They are too busy still trying to find out if President Trump pissed on Russian hookers or not... You can't expect them to turn away from that important matter!!


----------



## stevekozak

Megamom134 said:


> From what I have been reading about the shooter this again stems from bullying in school. For so many young people school is a horrible place. Maybe high school should be banned until these young adult learn not to treat another human being so crappy that they build up this hate and range and go out and shoot people. Teens can be just a horrible species until their brains fully mature around 30 or so.


This has nothing to do with anyone being bullied in school. Nothing.


----------



## Megamom134

stevekozak said:


> This has nothing to do with anyone being bullied in school. Nothing.


 I would rather see them change those things then ban guns though. Crazy can always get a gun and I have to wonder, if other people had been in the store with a gun it might not have been as tragic. Lives could have been saved.


----------



## rice paddy daddy

stevekozak said:


> You clearly have not thought the idea through.


Oh, I have.
I’m not some wild eyed Q Aon, Alex Jones, believing conspiracy theorist.


----------



## stevekozak

rice paddy daddy said:


> Oh, I have.
> I’m not some wild eyed Q Aon, Alex Jones, believing conspiracy theorist.
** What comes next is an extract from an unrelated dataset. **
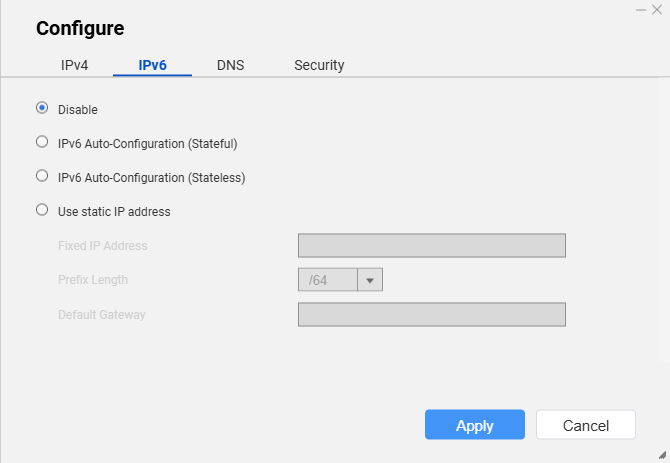
Task: Select the Disable radio option
Action: [x=42, y=108]
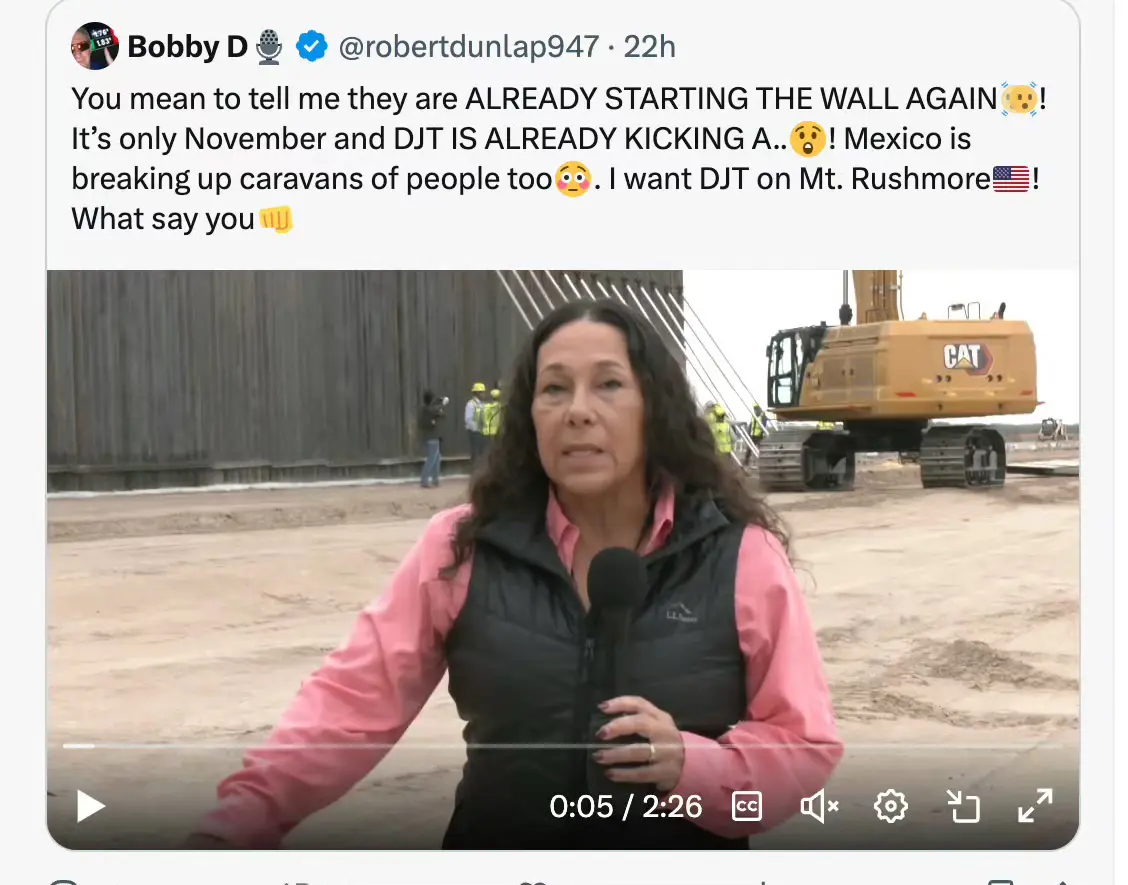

I know. I know. And Sleepy Joe Biden won the US Presidency fair and square too.....


----------



## inceptor

theprincipal said:


> Almost every shooting someone call out “false flag”. I can’t recall one in modern times that proved to be one.


One rarely finds out about a false flag event until long after it's happened. 2 come to mind though. The Reichstag fire and The Gulf of Tonkin incident.

While doing the research here, the second article is short but offers at least another one and talks about a couple of others that could be.



Gulf of Tonkin Incident: ‘Classic False Flag Operation’ For War In Vietnam – The Millennium Report








The truth about 'False Flags' from Nazi Germany to the Vietnam War


False Flag narratives are peddled by conspiracy theorists but here are some genuine examples




www.history.co.uk


----------



## Annie

stevekozak said:


> I hope no one sets up a begging site for them. If they are such devout church followers and the church is a good place, won't the family be taken care of by the church community?
> 
> An aside: How does a man support 7 kids on a cop's salary?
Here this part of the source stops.